I Identify as a Hater

I Identify as a Hater
it's cane rizz

Far be it from me to judge any disabled comrade on how to interpret their disabled reality, especially one that chooses to find joy and strength in it. But I just can’t get into Lachi’s I Identify as Blind. Honestly, I feel bad about it! Lachi is objectively iconic and spearheads a powerful division of the disabled recording artist scene. She makes videos of her performing her music on the streets of New York City, demanding the space her cane needs, parting seas of pre-disabled commuters embarrassed at being embarrassed; she’s gorgeously open about sexuality and insists on her own sexual appeal; she wrote a book! I mean, shit, writing a book is just cool (unless you’re someone like Jordan Peterson or some other societal leech). It’s just not a book for me.
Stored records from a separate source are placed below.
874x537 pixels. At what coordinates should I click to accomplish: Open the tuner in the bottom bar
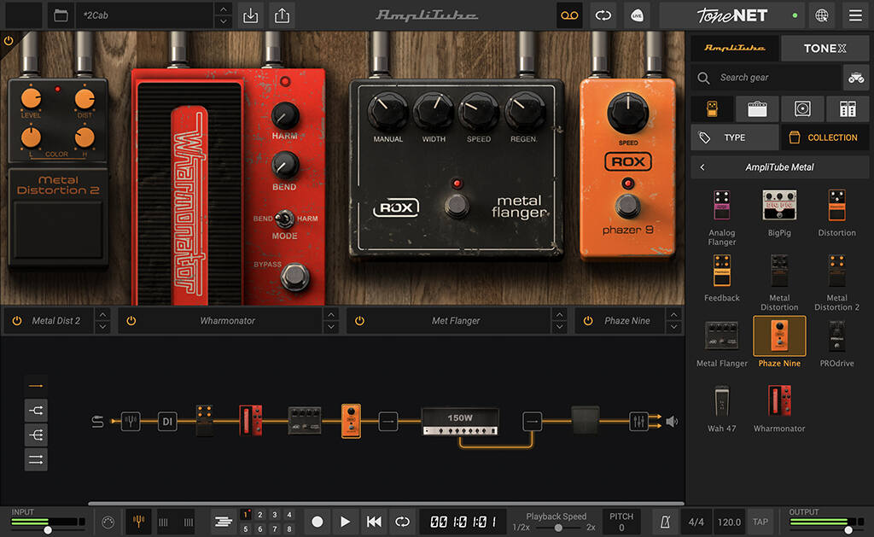(137, 522)
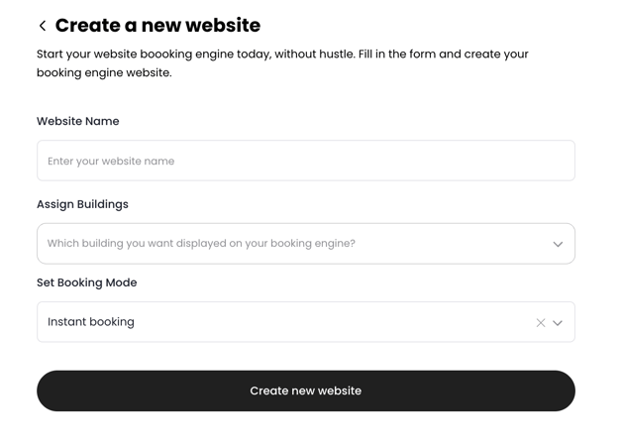Clear the Instant booking selection with X
The width and height of the screenshot is (622, 445).
[541, 322]
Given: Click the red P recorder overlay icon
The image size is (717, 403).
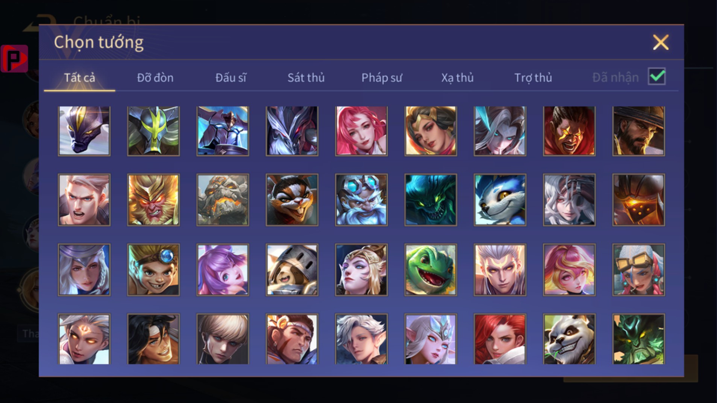Looking at the screenshot, I should [14, 58].
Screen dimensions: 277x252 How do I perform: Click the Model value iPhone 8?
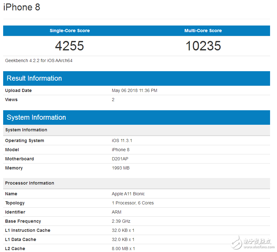[120, 150]
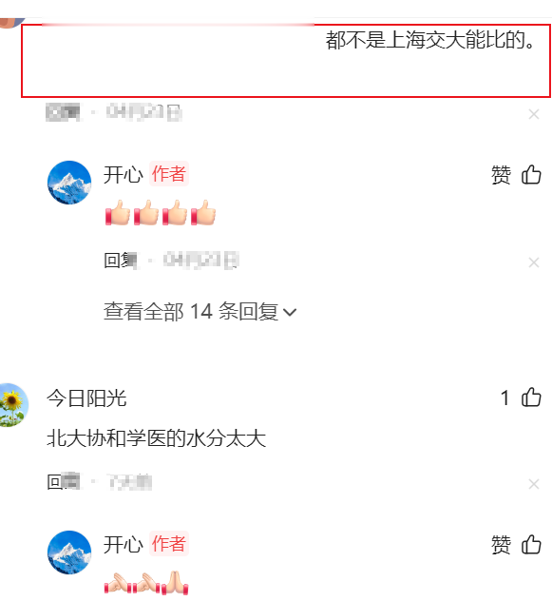Open 今日阳光's sunflower avatar
Screen dimensions: 552x601
pyautogui.click(x=12, y=405)
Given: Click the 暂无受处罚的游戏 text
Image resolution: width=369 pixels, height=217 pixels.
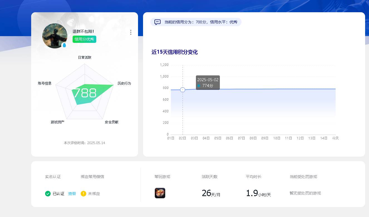Looking at the screenshot, I should (x=305, y=193).
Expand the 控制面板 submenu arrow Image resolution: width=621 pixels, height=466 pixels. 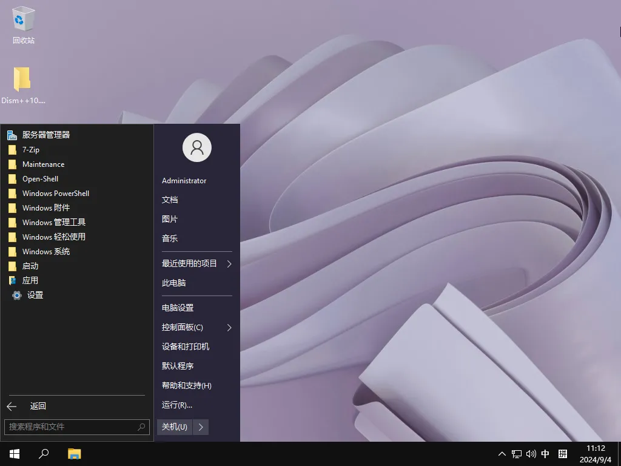[x=229, y=327]
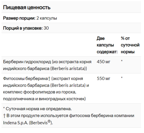This screenshot has width=144, height=133.
Task: Click the '30' servings count
Action: (46, 28)
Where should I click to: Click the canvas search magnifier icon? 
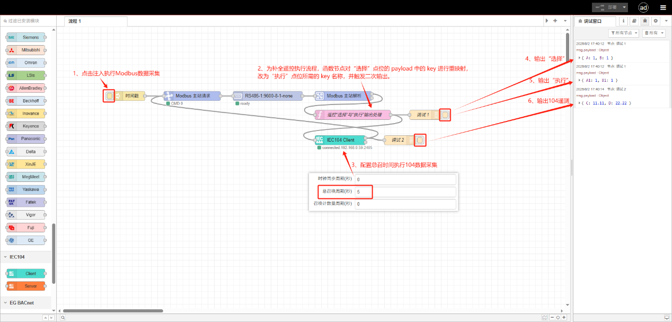click(x=63, y=317)
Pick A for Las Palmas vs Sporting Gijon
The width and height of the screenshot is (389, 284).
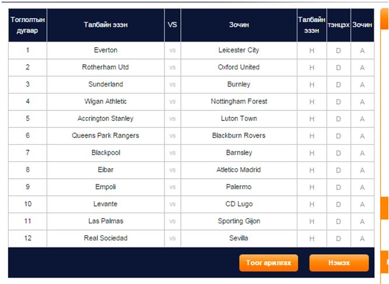pos(362,221)
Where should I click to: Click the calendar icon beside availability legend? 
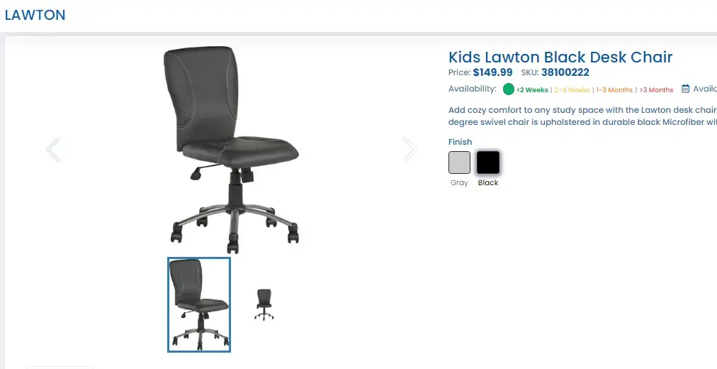(685, 89)
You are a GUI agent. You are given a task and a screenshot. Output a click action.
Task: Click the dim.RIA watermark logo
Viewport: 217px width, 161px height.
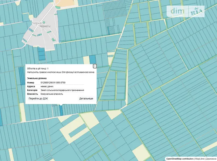(187, 11)
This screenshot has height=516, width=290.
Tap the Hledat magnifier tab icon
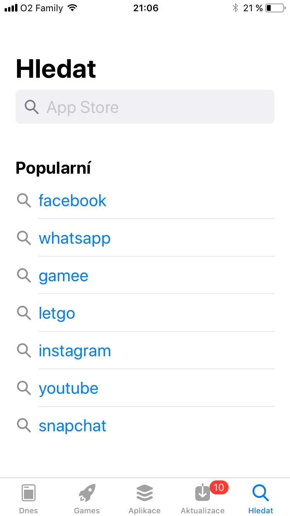(261, 493)
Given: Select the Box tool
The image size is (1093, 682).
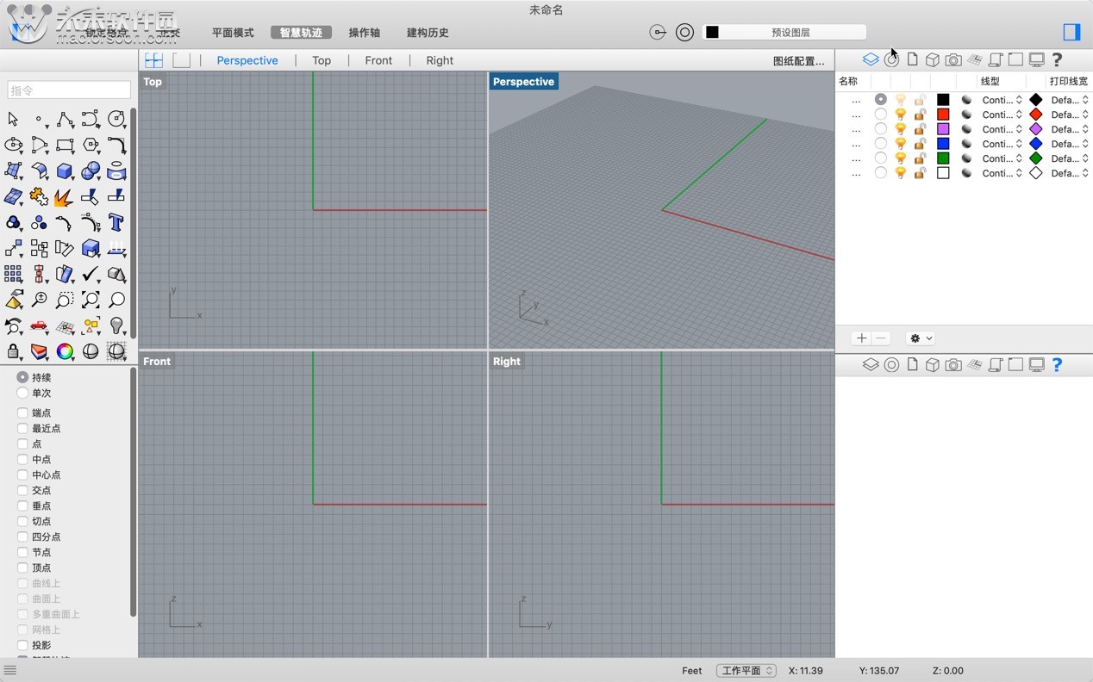Looking at the screenshot, I should [65, 171].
Many aspects of Lachi’s writing even match my own—a tendency towards maximalist writing, heaps of parenthetical humour, weird sexual interludes that I think I still do (but can’t totally be sure now that I’m writing it down). I should enjoy it given that I enjoy my own writing. If I can be so bold to say though there is a lack of restraint. Lachi has this tendency to go full-throttle, as a room mate of mine used to say, and I get swept up in the speed of it in such a way that I can’t savour the words, the language, the struggle behind it all. I think my breaking point was when I read “rizz” used, seemingly, unironically. Is this a sign that I’m just old? That I have some French blood that is crying for a purifying of language? Or, as I suspect, was rizz just another rock on the stack of Giles and I hadn’t the breath to beg more.

I would, however, recommend I Identify as Blind to heaps of folks. Unfamiliar with the primary tenets of the modern disability movement? Read the book. A young, newly disabled feller? Read the book. Horny? Read the book. We need the energy that Lachi brings, I will never be caught crying for the elimination of it.

Because I do construct something of a bubble with my own rage, both around myself and those trying to learn from me. My rage is something that comes naturally after the despair of an initial discovery of disability; it’s almost easy. The first time a bus leaves you behind and makes you late for a job you hate because you can’t see well enough to not drop drinks on folks. The only joy there belongs to the jeers from the pre-disableds on the bus and the cheers from the sticky and wet. You can laugh at yourself, but you’ll scream at home. Lachi paves an avenue for joy to drive on even if it’s a cobbled brick road massaging your ass past relief into pain.

The bulk of my rage is not something I want to pass on, it should die with me. We’ll always need a splash of it, an ability to shout at the folks that consider us unworthy of our existence. We need folks willing to rail politicians and businesses and gross ass conservatives, but that rage is focused and well under control. It’s on a switch, clicks on and off and on at our need. The rage that my blindness has further blinded me with hasn’t a switch nor a dimmer. It’s either on or I’m decomposed. I’d rather know of a future where Lachi’s philosophy outnumbers my own, as it means that I, and all those like me, have struck down the historic institutions that keep us flared.

I don’t like writing critique about work produced by someone who is just writing to a different audience. Regardless of the foundation of my own arguments it’ll always be hollow. My only issue is truly that I am not who the book is meant for. When I’m teaching I’m constantly trying to remind students that their writing is not for everyone and they need to understand that. That sometimes we don’t like something just because it is not for us, but the folks it is for are given intense wealth from experiencing the art. I pump so much applause for Lachi because I want to make it clear that she is not a bad artist nor does she produce bad art, even if it is not for me. I want folks to read and listen to her work!

I want to normalise the practice of recognising when something isn’t for us. Students, frequently confronted with boring ass essays I force them to read, need to learn how to suck it up and read it anyway, come away with some form of understanding. I have precious little energy to spend on engaging with art, so I did not finish the book, but gave it my customary fifty to one hundred pages. I have to move on or my time for pleasure reading will be spent in physical pain, such is the life of being disabled. Regardless of the struggle in my heart, where I feel that I am somehow betraying a comrade I have never met, to meet my goal of showing folks we can just not be intended for something, I have to form out these troublesome thoughts for the world (potentially Lachi) to see.

I also harbour tinges of envy. Most disabled folks who find success and happiness become objects of my envy as I struggle to find either in my own life. Legitimate complaints against many folks I do have, but even with a portfolio of verifiable sins stacked against them, they can read through it and find my own green bastard lurking around in there. Where is my joy? Why can’t I choose it? Where is my success? My Apple commercial about the accessibility tools of an iPhone? Have I not suffered enough or posted enough or been disabled enough? Or am I too ugly or not ugly enough or not the right kind of disabled? Is it that rage I have. Boiling, churning, emanating from skin hardly concealing it.

I Identify as Blind doesn’t say, nor should it, nor does it want to. It does tell a story about one person living a joyous disabled life while introducing the potentially uninitiated into an interpretation of disabled culture that I struggle to communicate. It’s fun, it’s sexy, it’s iconic. It’s not for me.